[Data for analysis]
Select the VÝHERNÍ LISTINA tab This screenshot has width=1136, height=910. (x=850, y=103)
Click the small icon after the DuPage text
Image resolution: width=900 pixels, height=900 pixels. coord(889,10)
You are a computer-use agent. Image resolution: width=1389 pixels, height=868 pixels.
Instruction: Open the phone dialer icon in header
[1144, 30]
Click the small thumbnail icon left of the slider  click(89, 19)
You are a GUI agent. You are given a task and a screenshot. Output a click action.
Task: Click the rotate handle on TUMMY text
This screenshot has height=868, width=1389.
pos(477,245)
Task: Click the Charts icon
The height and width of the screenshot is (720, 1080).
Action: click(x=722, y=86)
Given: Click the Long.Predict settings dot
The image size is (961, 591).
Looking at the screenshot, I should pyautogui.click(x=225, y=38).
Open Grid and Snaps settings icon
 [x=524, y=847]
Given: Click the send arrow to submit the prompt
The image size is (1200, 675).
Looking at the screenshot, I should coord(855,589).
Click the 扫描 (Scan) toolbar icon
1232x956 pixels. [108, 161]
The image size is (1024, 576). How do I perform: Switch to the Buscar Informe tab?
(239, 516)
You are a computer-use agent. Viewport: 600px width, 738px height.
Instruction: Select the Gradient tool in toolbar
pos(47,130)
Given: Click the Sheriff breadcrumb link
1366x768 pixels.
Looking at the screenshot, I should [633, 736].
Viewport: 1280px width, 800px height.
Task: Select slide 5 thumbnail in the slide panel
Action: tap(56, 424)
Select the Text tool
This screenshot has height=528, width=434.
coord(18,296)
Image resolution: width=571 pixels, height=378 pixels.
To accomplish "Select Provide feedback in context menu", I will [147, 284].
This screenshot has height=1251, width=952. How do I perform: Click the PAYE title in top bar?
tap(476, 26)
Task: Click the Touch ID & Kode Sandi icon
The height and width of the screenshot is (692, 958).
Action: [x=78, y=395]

[Problem]
Search the entries for the word "agent". Copy every line where it occurs.

[Your solution]
You are a computer-use agent. Image resolution: width=1389 pixels, height=868 pixels.
You are a GUI agent. You are given a task and a screenshot. Output a click action.
You are a computer-use agent. Viewport: 600px width, 738px height.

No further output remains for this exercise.